O muhteşem Fanon biyografisinde David Macey
şunları yazmaktadır:
Fanon
öfkeliydi. Okurları da aynı şekilde öfkeli olmak zorundaydı. Yeryüzünün laneti
olan o öfke, hâlâ bizimle. Tek başına öfke, değişim için gerekli politik
programları kaleme almaya yetmez ama belki de o, en temel politik duygudur.
Öfke yoksa umut da yoktur. [Macey 2000, s. 503].
Bu makalede ben, ilk olarak günümüzün postkolonyal
dünyasında, özellikle Brexit sonrası Britanya’da Fanon öğretimindeki siyaseti
tartışacağım ve şu soruya cevap bulmaya çalışacağım: Birçok öğrencinin,
bilhassa beyaz olmayanların akıllarını ve yüreklerini Fanon nasıl ele
geçirebilmektedir?
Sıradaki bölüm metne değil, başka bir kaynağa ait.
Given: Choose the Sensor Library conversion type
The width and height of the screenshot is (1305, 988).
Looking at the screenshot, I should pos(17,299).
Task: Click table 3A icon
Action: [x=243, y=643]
Ardından da postkolonyal dünyada Fanon’un ortaya koyduğu
eserin kapitalizme dair taze bir bakış açısı sunmasına imkân veren kimi yollara
bakmak suretiyle, Fanon’un marksizmle ilişkisiyle ilgili, hâlen daha süren
tartışmayı ele alacağım.
Fanon
Öğretmek
Brexit oylamasının sonuçlanmasından birkaç ay
sonra üniversitede hocalık yapmaya başladım. O dönemde öğrenciler, bu oylamayı
hararetle tartışmak istiyorlardı ve birçok sınıfta başka konularla birlikte bu
oylama ele alınıyordu. Brexit, o dönemde ırk, sınıf, cinsiyet ve ulus etrafında
dönen tartışmaları ketleyen birçok gerilimin su yüzüne çıkmasına neden olmuştu.
Birçokları için bu oylama ham da olsa, insanların uyanmasını sağlamıştı.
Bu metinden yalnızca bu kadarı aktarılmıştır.